Wir stimmen zunächst über den Änderungsantrag der Fraktion der CDU in der Drucksache 4100 ab und danach, falls er abgelehnt wird, über die Beschlussempfehlung des Ausschusses. Wer also dem Änderungsantrag der Fraktion der CDU zustimmen will, den bitte ich um ein Handzeichen. - Ich bitte um die Gegenprobe. - Stimmenthaltungen? - Der Änderungsantrag ist abgelehnt.

Wer demzufolge der Beschlussempfehlung des Ausschusses für innere Verwaltung in der Drucksache 4071 zustimmen will, den bitte ich um ein Handzeichen. - Ich bitte um die Gegenprobe. - Stimmenthaltungen? - Das Erste war die Mehrheit; der Beschlussempfehlung des Ausschusses wurde gefolgt.

Meine Damen und Herren, ich rufe dann auf

Tagesordnungspunkt 27: Einzige (abschließende) Beratung: IT-Kompetenzzentrum der Landesverwaltung: Verbraucherschutz und Rechtssicherheit stärken, Chancen für eGovernment nutzen - Antrag der Fraktion Bündnis 90/Die Grünen - Drs. 14/3326 - Beschlussempfehlung des Ausschusses für Wirtschaft und Verkehr - Drs. 14/4072

Dieser Antrag wurde am 25. April vergangenen Jahres an den Ausschuss für Wirtschaft und Verkehr zur Beratung und Berichterstattung überwiesen. Eine Berichterstattung ist nicht vorgesehen.

Mir liegt bisher nur die Wortmeldung von Frau Goede vor. Somit hat sie das Wort. Bitte schön!

Sehr geehrter Herr Landrat! Meine Damen und Herren! Ich will es ganz kurz machen. Ich rede zu Punkt 27 unserer Tagesordnung, zum Antrag der Grünen „IT-Kompetenzzentrum der Landesverwaltung: Verbraucherschutz und Rechtssicherheit stärken, Chancen für eGovernment nutzen“.

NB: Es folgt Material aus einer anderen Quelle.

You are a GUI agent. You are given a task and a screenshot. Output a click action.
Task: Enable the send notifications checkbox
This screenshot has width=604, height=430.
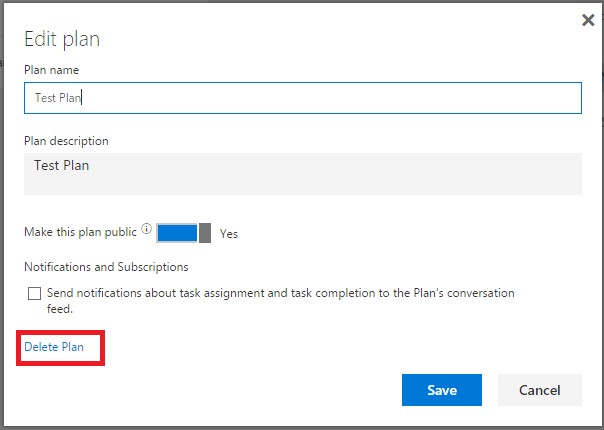pyautogui.click(x=35, y=294)
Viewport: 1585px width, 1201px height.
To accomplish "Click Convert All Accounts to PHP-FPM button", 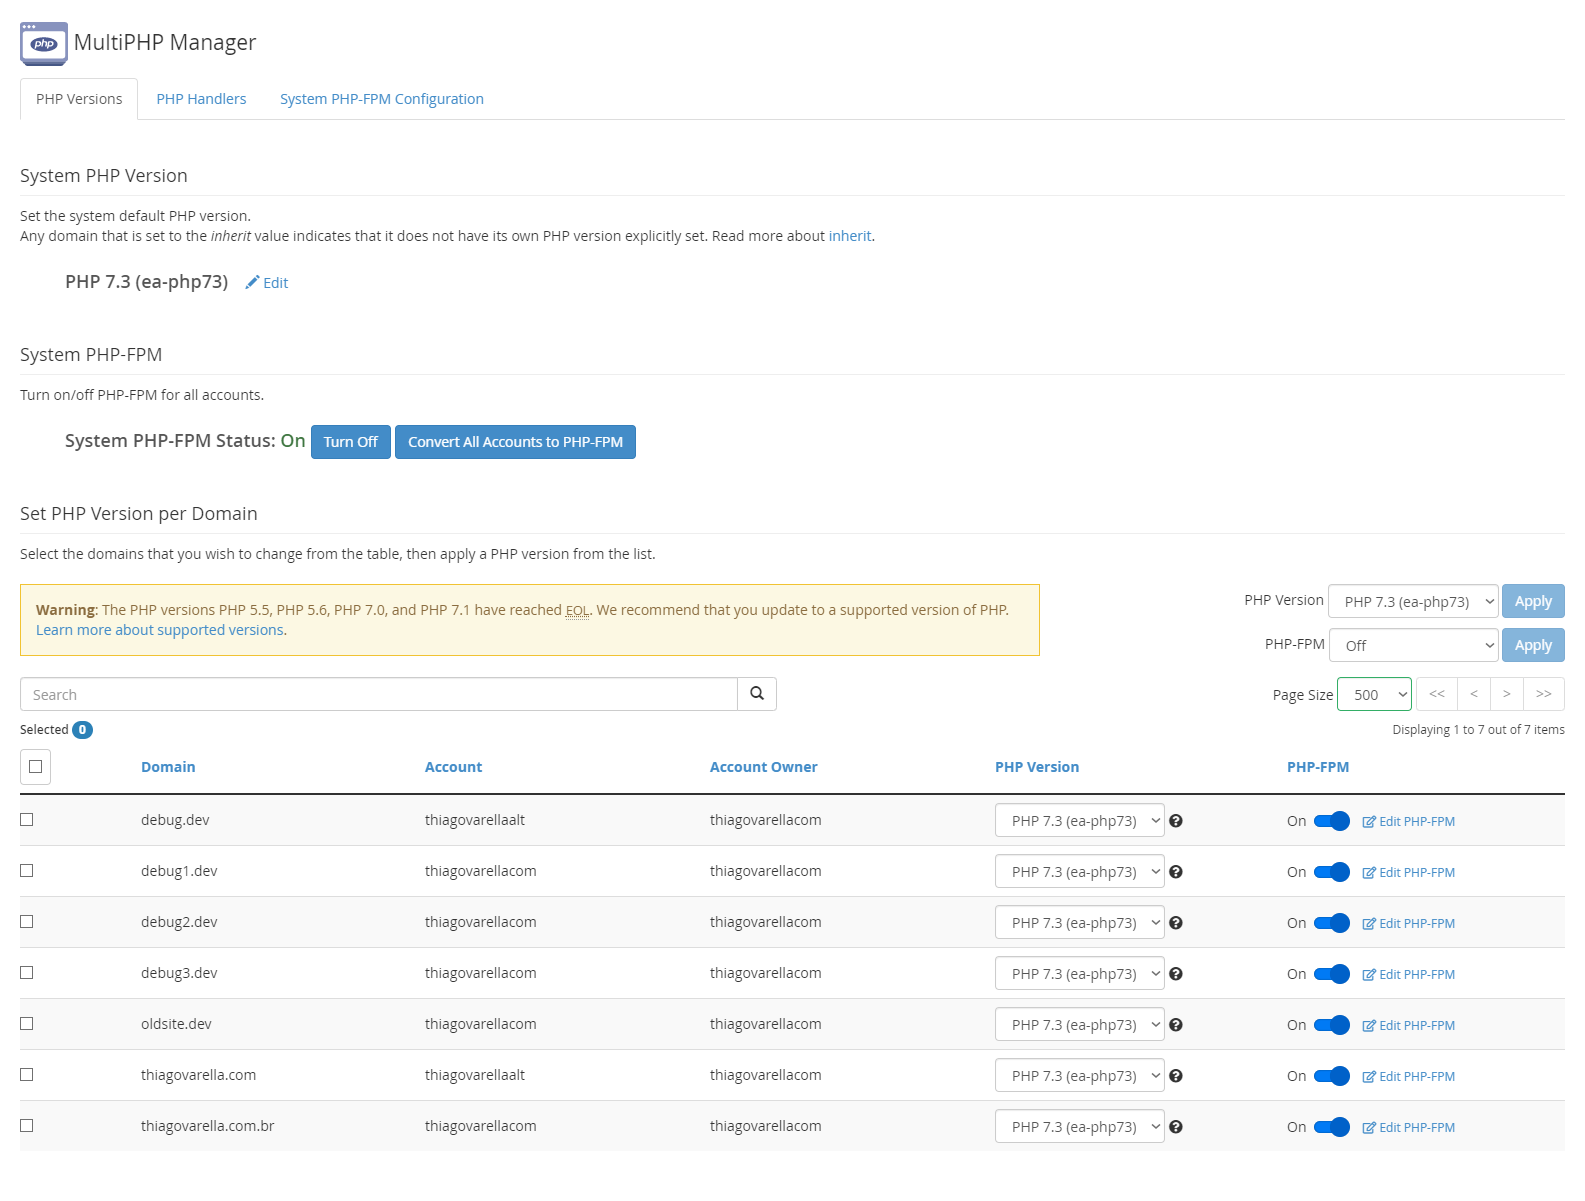I will (515, 442).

Herr Präsident! Meine Damen und Herren! Die flächendeckende Einführung, Fortentwicklung und auch Vernetzung der Informationstechnologie in allen Bereichen der niedersächsischen Landesverwaltung sind weit fortgeschritten. Die gesamte Landesverwaltung ist mit einem einheitlichen EMail-System ausgestattet, das auch uns im Landtag zu Verfügung steht und innerhalb kürzester Zeit die Bürokommunikation auf einen neue Basis gestellt hat. Insgesamt sind über 50 000 Landesbedienstete an das Netzwerk angeschlossen und somit untereinander jederzeit problemlos erreichbar.

Auch in anderen Bereichen hat die Informationstechnologie Einzug gehalten. Das alte Grundbuchamt mit seinen teils 100 Jahre alten verstaubten Akten hat ausgedient. Notare, Banken und andere Berechtigte können nun jederzeit in elektronischer Form über die Daten verfügen.

Auch das hier in diesem Saal häufig kritisierte Haushaltswirtschaftssystem P 53 ist in Wirklichkeit, meine Damen und Herren, ein Meilenstein im Einsatz von moderner und effizienter EDVTechnik in der Landesverwaltung. Es konnten vier Regierungsbezirkshauptkassen samt entsprechender Mitarbeiterinnen und Mitarbeiter eingespart werden. Mehr als 16 000 Teilnehmerinnen und

Teilnehmer haben nun die Möglichkeit, die anfallenden Buchungssätze direkt in das System einzustellen. Niedersachsen hat mit diesem System eine Vorreiterrolle unter den Bundesländern und spart durch die schnelle und umfassende Einführung dieser Software langfristig Verwaltungskosten in Millionenhöhe.